Il Citomegalovirus (CMV) è tra le principali cause di sordità congenita e ritardi nello sviluppo psicomotorio nei neonati. Un aspetto che ha a lungo attirato l’attenzione della comunità scientifica riguarda la possibilità che il virus possa infettare il feto anche quando la madre è già entrata in contatto con il virus prima della gravidanza, cioè in donne apparentemente immuni. A fare luce su questo interrogativo è lo studio CHILd, uno dei più ampi a livello internazionale, che ha analizzato circa 10mila gravidanze. La ricerca, promossa dalla Fondazione IRCCS Policlinico San Matteo di Pavia in collaborazione con altri dieci ospedali lombardi e finanziata dalla Fondazione Regionale per la Ricerca Biomedica (FRRB), sarà presto pubblicata sulla rivista Lancet Microbiology.
Il Citomegalovirus è un virus molto comune e spesso asintomatico, che rimane latente nell’organismo per tutta la vita. Tuttavia, in condizioni di indebolimento del sistema immunitario, come nei pazienti trapiantati o durante la gravidanza, può riattivarsi. L’infezione congenita da CMV interessa circa un neonato ogni 150, con complicanze permanenti in un caso su sei. “Sapevamo che nelle donne non immuni che contraggono il CMV in gravidanza il rischio di trasmissione al feto è elevato (tra il 30 e il 40%), mentre nelle donne già immuni questo rischio è molto più basso (meno del 3%) – spiega Daniele Lilleri, microbiologo del Policlinico San Matteo e primo autore dello studio –. Rimaneva però un mistero cosa accadesse nei casi rari in cui anche donne apparentemente protette trasmettono il virus al feto”.
I risultati dello studio indicano che in alcune donne con precedente esposizione al CMV, la risposta immunitaria non è sufficientemente efficace a prevenire l’infezione fetale. “In particolare – sottolineano Fausto Baldanti, direttore della SC Microbiologia e Virologia, e Daniele Lilleri – abbiamo riscontrato un numero ridotto di linfociti T della memoria, che sono essenziali per una risposta rapida ed efficace. Inoltre, gli anticorpi neutralizzanti da soli non bastano a proteggere il feto. Nei casi di infezione congenita, gli anticorpi materni mostrano una minore capacità di attivare le cellule Natural Killer, che sono cruciali per il contrasto al virus”.
Per la prima volta, lo studio identifica con precisione i difetti del sistema immunitario che permettono al CMV di infettare il feto in donne che sembrano già protette. Questo risultato rappresenta un passo fondamentale per migliorare diagnosi e prevenzione in gravidanza e orientare lo sviluppo di vaccini efficaci contro il CMV. Lo studio individua infatti le caratteristiche della risposta immunitaria che un vaccino dovrebbe stimolare per prevenire l’infezione fetale.

(Voci del dataset)
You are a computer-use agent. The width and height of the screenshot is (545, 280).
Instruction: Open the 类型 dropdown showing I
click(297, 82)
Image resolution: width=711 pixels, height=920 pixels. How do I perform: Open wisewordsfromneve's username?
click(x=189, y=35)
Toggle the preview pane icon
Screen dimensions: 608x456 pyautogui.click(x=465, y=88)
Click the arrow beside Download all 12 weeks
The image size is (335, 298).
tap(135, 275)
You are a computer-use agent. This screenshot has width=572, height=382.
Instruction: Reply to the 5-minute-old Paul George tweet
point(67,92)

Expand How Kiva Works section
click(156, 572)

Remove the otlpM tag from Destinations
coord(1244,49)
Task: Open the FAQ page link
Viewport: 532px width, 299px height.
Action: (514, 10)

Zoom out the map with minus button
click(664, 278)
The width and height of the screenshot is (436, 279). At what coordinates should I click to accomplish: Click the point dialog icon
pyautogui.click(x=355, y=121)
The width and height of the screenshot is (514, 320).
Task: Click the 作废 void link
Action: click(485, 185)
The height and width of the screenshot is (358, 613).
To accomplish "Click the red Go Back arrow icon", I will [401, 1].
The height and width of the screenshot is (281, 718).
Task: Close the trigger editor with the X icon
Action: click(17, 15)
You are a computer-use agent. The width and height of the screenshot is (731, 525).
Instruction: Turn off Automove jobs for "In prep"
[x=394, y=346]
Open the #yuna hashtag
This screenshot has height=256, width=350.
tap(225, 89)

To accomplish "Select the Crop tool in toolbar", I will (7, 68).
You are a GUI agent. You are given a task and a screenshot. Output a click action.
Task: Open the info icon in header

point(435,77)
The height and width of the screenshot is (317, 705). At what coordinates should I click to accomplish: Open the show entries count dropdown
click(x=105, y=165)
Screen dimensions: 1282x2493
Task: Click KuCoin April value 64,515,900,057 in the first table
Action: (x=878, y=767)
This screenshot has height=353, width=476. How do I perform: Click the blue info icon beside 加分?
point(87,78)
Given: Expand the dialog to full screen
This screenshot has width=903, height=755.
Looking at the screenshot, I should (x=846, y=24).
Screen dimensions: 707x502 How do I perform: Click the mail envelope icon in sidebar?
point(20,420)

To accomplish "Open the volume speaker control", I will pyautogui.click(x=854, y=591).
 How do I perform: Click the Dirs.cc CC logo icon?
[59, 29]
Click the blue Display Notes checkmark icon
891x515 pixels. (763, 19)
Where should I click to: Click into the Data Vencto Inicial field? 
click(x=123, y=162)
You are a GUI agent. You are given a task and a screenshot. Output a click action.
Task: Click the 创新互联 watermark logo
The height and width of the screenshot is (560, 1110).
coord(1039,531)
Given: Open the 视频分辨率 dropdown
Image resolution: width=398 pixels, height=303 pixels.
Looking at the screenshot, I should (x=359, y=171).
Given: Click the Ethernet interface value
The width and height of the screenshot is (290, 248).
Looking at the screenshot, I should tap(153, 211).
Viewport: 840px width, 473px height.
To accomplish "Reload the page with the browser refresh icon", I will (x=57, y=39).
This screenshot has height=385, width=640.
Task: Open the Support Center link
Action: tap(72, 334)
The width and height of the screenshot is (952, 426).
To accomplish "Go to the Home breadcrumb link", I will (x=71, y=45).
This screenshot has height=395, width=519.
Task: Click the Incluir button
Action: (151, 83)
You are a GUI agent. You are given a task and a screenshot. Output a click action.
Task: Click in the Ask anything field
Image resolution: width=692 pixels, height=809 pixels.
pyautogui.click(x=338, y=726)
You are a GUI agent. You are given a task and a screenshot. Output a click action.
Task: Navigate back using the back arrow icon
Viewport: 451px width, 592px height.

§ **Parti dell'esercizio**
(a) Rispondi a queste domande sul testo dedicato al Citomegalovirus:
(i) Circa quante gravidanze ha analizzato lo studio CHILd?
(ii) Con quale frequenza l'infezione congenita da CMV interessa i neonati?
(iii) Quali linfociti sono stati trovati in numero ridotto?
(b) Per favore, ricopia dal testo dedicato al Citomegalovirus il passo compreso tra "Per la prima" e "per prevenire l’infezione fetale.", estremi inclusi.

§ **Risposte attese**
(a)
(i) Circa 10mila.
(ii) Circa un neonato ogni 150.
(iii) I linfociti T della memoria.

(b)
Per la prima volta, lo studio identifica con precisione i difetti del sistema immunitario che permettono al CMV di infettare il feto in donne che sembrano già protette. Questo risultato rappresenta un passo fondamentale per migliorare diagnosi e prevenzione in gravidanza e orientare lo sviluppo di vaccini efficaci contro il CMV. Lo studio individua infatti le caratteristiche della risposta immunitaria che un vaccino dovrebbe stimolare per prevenire l’infezione fetale.